Five stories off the ground at Colorado State University, a highly unlikely garden grows under a long row of rooftop solar panels. It’s late October at 9 am, when the temperature is 30 degrees Fahrenheit and the wind is cutting. Not long before my arrival, researchers had pulled the last frost-intolerant crops out of the substrate underneath the panels, a total of 600 pounds for the season. In their place, cool-season foods like leafy greens—arugula, lettuce, kale, swiss chard—still grow, shaded from the intense sunlight up here.

This is no ordinary green roof, but a sprawling, sensor-laden outdoor laboratory overseen by horticulturalist Jennifer Bousselot. The idea behind rooftop agrivoltaics is to emulate a forest on top of a building. Just as the shade of towering trees protects the undergrowth from sun-stress, so too can solar panels encourage the growth of plants—the overall goal being to grow more food for ballooning urban populations, all while saving water, generating clean energy, and making buildings more energy efficient.

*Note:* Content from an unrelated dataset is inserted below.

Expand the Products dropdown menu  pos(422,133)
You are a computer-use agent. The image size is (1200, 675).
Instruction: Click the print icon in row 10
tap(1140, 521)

“When you stop and think about what we’re going to need as a society—our building blocks—it’s going to be food, energy, and water, just like it always has been,” says Bousselot. With rooftop agrivoltaics, “you can produce, especially in a primarily unused space, two of those things and conserve the third.”

And dramatically so: Early data is showing that rooftop agrivoltaics use a third as much water as full-sun rooftop agriculture does; because the crops are shaded, less water evaporates away. (Sensors under the panels here measure air temperature as well as the temperature and moisture content of the soil.) Even when water does evaporate, it’s actually a significant benefit for the solar panels overhead, which get less efficient the hotter they get. Basically, the plants and soil are “sweating” water vapor into the panels, cooling them and keeping them from overheating. Such a rooftop system can get even more efficient if it’s deliberately capturing rainwater, for instance in tanks to be drained outside of the rainy season.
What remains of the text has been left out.